Also we need to distinguish hope carefully from optimism. ’An optimist says, ’Cheer up-the worst may never happen. But hope says’ The worst may well happen, but even it does, God is still God, and it still saving you in Christ’. When God assure Julian of Norwich: ’All would be well’ he did not say: You will not be troubled, you will not be over-laboured, you will not be disquieted;  but he said: You will not be overcome.

Hope is active and strong. ’Hope is not deceptive, because the love of God has been poured into our hearts by the Holy Spirit which has been given us ‘(Rom.5.5)We could adapt John’s words in 1J4.10 this is the hope I mean: not our hope in God ,but God’s hope for us’

Fr Vivian Boland O.P. wrote: “This is what it means to enter into the theological virtue of hope, to live in God’s infinite ‘space ‘and eternal ‘time’ ,the best possible ’here and  now’ which is already ours if we are prepared to embrace the cross so as enjoy its fruits.”

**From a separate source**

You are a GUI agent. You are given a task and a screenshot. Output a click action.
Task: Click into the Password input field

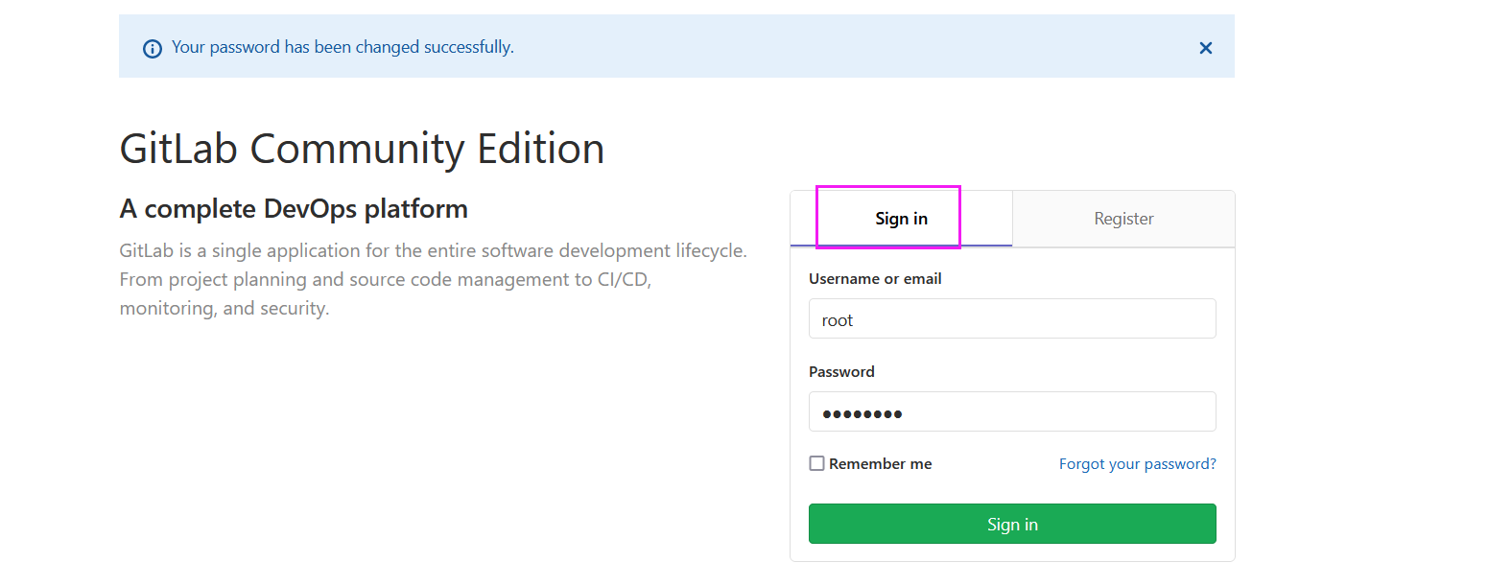1012,412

To pray is not to step outside history and withdraw to our private corner of happiness.

“The relationship with Jesus, however, is a relationship with the one who gave himself as a ransom for all (cf. 1Tim2:6). Being in communion with Jesus Christ draws us into his ’being for all’ ,it makes it our own way of being .He commits us to live for others, but only through communion with him does it become possible truly to be there for others, for the whole. To live for him means allowing oneself to be drawn into his being for others” (Spe Salvi28).

St. Dominic prays for us that we become capable of this great hope, and thus we become ministers of hope for others and that we keep the world open to God.